**PASSAGE GIVEN:**
Virtues: 2 Filters, 3 Pillars, & Many Authors

In the general population, why are virtues felt to be synonymous with tiresome, tense, dour, “unfun,” and (f)rigid? Only “very weakly” associated with “advantage?”

A little while back, I mentioned the word virtues in a wildhunt blog haloscan comment. Linked the word to one of my pages. Not one curious individual wandered over and at least took a look. I quizzed others, asking for their frank emotional reaction to just the word. Why does the word “virtues” operate like a turn-off button even in religious communities that contain the “undogmatic,” unless it comes from a religious leader/author as part of a religious package (examples: “NNV” or “12 Virtues of the Druids“) or is presented it within a revolutionary/trendy (for now) image? Such presentations are fantastic but it seems so easy for people to forget that virtues aren’t proprietary!

**WORK INSTRUCTIONS:**
- a) From the blog post on virtues, reproduce the stretch from "Virtues: 2 Filters, 3" through "virtues aren’t proprietary!".
- b) Answer these questions about the blog post on virtues, one per line:
(i) According to the title, how many filters and how many pillars are there?
(ii) With what are virtues said to be only "very weakly" associated?
(iii) In what kind of comment did the author mention the word virtues?
- c) Extend the blog post on virtues with a further paragraph that follows its final sentence.

**RECORDED INFORMATION:**
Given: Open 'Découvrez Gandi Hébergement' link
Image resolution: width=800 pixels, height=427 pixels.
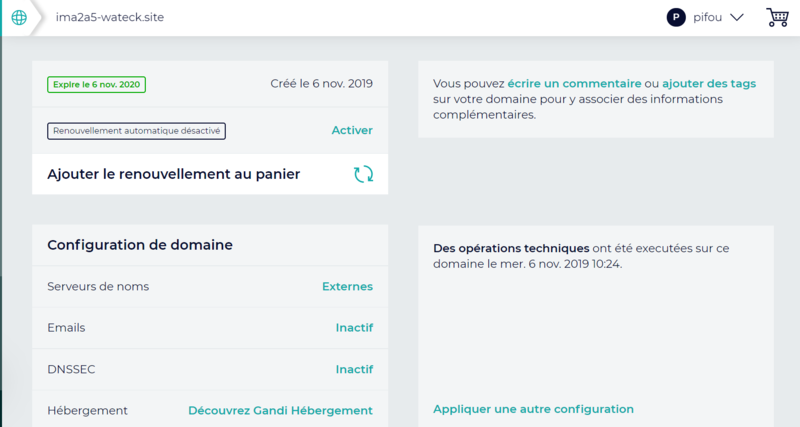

**ANSWERS BY TASK:**
- a)
Virtues: 2 Filters, 3 Pillars, & Many Authors

In the general population, why are virtues felt to be synonymous with tiresome, tense, dour, “unfun,” and (f)rigid? Only “very weakly” associated with “advantage?”

A little while back, I mentioned the word virtues in a wildhunt blog haloscan comment. Linked the word to one of my pages. Not one curious individual wandered over and at least took a look. I quizzed others, asking for their frank emotional reaction to just the word. Why does the word “virtues” operate like a turn-off button even in religious communities that contain the “undogmatic,” unless it comes from a religious leader/author as part of a religious package (examples: “NNV” or “12 Virtues of the Druids“) or is presented it within a revolutionary/trendy (for now) image? Such presentations are fantastic but it seems so easy for people to forget that virtues aren’t proprietary!

- b)
(i) Two filters and three pillars.
(ii) Advantage.
(iii) A wildhunt blog haloscan comment.

- c)
I strongly associate virtues with joy, curiosity, imagination, intellectual plasticity, advantage, excellence, and L.U.C.K. (laboring under correct knowledge). “Why not excellence? ” is an ADF Druid (I’m eclectic) motto I like because of such associations.

Cognition | Imagination | Virtues

So…if imagination is the virtue that bridges cognition and other virtues (scroll down to the bottom of wikipedia’s page on imagination to see this bridge), I’d like to imagine (instead of apathy repetitively answered with proprietary clarity) recognizing virtues as common ground even though people across the globe teach, define, stress, and associate them a bit differently.

Every man and woman is a star in a lot of ways but also in that we all author virtues through our daily actions — they’re demonstrative living things rather than merely doled out to us in prepackaged lists, as much as I like to explore such lists eclectically.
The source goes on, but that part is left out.